Massachusetts State Police troopers convicted of attempting to conceal overtime fraud
Two former Massachusetts State Police troopers stationed in Framingham were convicted in relation to actions they took to cover up their part in the overtime scandal.
A federal jury in Worcester on Tuesday convicted Lt. Daniel Griffin, of Belmont, and Sgt. William Robertson, of Westboro, on one count each of conspiracy, one count each of theft concerning a federal program and four counts each of wire fraud.
Just before the Worcester trial commenced, Griffin on Nov. 27 pleaded guilty to four additional counts of wire fraud and 11 counts of filing false tax returns.
Both men are facing serious prison time, with a charge of wire fraud alone providing a sentence of up to 20 years in prison.
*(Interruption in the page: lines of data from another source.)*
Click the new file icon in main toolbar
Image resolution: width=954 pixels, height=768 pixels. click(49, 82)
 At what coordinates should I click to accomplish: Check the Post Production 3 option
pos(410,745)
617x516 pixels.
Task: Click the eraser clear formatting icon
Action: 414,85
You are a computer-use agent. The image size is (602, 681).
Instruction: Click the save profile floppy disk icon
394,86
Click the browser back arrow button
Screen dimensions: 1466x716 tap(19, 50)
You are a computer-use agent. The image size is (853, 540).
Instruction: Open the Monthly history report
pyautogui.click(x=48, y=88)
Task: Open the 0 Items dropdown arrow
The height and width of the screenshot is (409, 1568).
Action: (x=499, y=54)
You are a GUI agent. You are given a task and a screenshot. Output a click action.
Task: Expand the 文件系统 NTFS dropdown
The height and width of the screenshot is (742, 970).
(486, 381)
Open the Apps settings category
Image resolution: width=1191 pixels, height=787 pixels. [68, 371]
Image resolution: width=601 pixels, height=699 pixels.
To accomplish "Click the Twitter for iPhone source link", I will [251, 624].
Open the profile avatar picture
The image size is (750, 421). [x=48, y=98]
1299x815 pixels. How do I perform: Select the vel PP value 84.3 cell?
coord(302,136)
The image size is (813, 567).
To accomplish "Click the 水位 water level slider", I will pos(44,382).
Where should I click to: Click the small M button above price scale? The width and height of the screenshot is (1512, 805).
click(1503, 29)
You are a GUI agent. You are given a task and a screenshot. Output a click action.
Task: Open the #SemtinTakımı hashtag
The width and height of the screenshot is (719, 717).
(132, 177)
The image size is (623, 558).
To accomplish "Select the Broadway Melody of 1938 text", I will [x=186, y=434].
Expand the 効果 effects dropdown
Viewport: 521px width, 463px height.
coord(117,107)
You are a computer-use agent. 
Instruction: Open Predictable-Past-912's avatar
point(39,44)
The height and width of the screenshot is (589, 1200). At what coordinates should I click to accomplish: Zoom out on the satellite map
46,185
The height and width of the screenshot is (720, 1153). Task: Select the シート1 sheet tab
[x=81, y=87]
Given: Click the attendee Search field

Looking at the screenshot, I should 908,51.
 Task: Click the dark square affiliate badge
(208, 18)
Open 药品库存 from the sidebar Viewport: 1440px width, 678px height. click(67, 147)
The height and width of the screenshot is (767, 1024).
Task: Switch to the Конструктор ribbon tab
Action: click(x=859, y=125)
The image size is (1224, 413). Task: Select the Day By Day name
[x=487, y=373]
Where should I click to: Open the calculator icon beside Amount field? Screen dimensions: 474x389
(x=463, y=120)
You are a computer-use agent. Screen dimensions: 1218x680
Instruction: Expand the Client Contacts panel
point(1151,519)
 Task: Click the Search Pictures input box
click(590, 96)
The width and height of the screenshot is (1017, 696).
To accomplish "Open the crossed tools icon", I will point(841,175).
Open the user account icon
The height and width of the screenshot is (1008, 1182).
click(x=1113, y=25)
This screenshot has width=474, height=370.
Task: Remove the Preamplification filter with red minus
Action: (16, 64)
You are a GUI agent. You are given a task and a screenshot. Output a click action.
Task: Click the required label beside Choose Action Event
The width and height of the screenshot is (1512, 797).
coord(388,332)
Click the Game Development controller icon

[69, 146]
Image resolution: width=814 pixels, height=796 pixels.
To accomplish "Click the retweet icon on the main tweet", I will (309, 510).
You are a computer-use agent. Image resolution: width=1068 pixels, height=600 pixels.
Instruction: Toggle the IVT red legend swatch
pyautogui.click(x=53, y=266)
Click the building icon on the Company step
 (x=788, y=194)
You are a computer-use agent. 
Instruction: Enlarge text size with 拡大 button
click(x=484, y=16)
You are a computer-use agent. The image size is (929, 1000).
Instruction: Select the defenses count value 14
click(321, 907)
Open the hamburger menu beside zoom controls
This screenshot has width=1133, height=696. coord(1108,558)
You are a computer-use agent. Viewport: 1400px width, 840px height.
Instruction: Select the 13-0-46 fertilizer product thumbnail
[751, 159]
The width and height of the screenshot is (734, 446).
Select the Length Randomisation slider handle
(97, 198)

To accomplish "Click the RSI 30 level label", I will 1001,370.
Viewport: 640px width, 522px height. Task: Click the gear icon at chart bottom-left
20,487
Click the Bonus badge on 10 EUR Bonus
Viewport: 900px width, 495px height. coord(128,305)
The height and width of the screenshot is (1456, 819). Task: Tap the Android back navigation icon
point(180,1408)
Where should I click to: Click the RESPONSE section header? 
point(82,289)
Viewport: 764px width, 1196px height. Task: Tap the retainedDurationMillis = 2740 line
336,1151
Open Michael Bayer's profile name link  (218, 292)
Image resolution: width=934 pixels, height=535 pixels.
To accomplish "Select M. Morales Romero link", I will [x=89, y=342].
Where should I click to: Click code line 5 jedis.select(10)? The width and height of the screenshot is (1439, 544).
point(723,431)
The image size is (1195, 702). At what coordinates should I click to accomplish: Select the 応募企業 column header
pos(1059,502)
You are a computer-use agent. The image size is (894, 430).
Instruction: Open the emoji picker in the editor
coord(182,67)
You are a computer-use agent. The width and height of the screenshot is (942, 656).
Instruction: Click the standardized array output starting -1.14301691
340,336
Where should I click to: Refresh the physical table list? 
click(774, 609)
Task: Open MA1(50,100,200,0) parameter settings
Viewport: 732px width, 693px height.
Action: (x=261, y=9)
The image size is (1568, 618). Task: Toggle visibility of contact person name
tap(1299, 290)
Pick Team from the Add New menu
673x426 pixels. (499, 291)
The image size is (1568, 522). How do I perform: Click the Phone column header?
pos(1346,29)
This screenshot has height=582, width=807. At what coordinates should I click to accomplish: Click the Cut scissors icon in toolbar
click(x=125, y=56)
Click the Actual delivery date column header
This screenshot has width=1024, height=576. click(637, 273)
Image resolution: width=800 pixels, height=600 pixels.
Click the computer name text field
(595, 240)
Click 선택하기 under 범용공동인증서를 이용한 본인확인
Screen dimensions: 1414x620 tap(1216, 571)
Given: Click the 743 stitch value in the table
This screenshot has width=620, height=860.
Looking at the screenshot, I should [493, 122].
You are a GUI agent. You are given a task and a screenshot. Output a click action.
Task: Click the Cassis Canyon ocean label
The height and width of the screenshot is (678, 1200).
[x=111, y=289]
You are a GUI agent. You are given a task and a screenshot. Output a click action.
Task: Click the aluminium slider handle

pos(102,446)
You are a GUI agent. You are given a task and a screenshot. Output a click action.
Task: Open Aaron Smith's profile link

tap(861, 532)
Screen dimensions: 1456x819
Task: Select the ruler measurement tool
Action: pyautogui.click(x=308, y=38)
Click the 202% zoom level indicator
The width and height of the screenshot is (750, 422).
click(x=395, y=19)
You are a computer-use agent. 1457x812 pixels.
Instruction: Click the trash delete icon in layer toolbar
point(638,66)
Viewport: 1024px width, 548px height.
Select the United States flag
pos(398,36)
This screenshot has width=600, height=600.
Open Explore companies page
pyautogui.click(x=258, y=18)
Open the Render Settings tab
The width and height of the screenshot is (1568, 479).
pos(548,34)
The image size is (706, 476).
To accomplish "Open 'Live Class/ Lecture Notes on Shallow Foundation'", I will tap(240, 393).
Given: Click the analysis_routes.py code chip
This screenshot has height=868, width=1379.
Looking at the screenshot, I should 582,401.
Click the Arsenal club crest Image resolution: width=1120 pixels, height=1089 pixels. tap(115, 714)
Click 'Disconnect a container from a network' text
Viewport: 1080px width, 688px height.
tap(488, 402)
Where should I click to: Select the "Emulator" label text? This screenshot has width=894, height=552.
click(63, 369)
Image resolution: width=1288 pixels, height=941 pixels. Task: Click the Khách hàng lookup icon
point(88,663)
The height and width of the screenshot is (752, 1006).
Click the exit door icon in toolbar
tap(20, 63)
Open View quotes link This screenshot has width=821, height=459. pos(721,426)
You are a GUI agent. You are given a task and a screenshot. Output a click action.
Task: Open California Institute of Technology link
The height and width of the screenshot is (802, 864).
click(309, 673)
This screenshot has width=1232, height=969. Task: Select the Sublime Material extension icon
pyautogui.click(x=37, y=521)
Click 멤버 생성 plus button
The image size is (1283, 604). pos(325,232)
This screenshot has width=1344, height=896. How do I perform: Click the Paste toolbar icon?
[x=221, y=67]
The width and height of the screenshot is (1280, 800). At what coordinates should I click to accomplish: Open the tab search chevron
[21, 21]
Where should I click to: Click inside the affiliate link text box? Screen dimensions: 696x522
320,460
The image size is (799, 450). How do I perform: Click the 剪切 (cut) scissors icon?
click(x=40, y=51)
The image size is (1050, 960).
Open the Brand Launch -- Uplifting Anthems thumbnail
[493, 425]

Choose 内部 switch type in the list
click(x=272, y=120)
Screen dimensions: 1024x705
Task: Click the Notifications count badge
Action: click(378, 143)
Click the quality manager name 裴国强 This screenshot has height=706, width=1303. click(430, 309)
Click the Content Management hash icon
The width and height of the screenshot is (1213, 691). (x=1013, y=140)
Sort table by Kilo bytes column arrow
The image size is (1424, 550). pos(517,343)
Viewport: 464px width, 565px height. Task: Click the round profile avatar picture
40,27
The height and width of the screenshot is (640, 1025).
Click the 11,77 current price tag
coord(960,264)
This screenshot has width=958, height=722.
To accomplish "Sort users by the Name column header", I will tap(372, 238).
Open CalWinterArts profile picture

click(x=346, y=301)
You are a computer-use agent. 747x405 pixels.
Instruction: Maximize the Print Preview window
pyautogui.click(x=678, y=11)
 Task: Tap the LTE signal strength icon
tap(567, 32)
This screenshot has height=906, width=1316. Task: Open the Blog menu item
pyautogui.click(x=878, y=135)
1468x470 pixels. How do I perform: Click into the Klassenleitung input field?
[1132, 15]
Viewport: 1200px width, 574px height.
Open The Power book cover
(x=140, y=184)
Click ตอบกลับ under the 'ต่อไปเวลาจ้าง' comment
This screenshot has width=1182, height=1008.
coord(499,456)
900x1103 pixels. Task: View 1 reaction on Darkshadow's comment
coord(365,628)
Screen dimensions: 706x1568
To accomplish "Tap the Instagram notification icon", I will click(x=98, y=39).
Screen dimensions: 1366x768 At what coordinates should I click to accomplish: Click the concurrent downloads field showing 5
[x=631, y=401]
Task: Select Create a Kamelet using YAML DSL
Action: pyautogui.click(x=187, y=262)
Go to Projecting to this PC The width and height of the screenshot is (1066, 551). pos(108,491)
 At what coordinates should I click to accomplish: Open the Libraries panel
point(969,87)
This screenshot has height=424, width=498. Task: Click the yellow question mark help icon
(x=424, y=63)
U.S. District Court Judge Margaret R. Guzman scheduled sentencing for March 20.
The troopers were stationed at the Traffic Programs Section at State Police headquarters in Framingham.
According to the indictment filed December 2020, the pair “and their coconspirators would purposely arrive late to, and leave early from … Overtime shifts on a regular basis.” The scheme, which dated back to 2015, included having the whole crew register the same false hours worked at their pay stations.
When the scheme to defraud the state of massive amounts of money to pay overtime they didn’t actually work, Griffin and Robertson worked to cover up their deeds by shredding key records and forms, the indictment states.
Then, in July 2019 an internal memo circulated in the MSP regarding missing forms — the same type of form that the conspirators had shredded — and Griffin submitted a memo to his superiors “that was designed to mislead them by claiming that missing SP-637 forms were ‘inadvertently discarded or misplaced’ during office moves,” the indictment states.
Griffin’s additional charges to which he pleaded guilty in November are related to him spending a significant amount of time he was on the public dime as an MSP lieutenant — collecting regular pay as well as fraudulent overtime — actually running his security business, Knight Protection Services, according to the indictment. From 2012 to 2019, Griffin collected nearly $2 million in revenue from his business but hid more than $700,000 of that from the IRS.
He also defrauded a private school attended by two of his children by obtaining more than $175,000 in financial aid by hiding his Knight Protection Services income and filing misleading applications.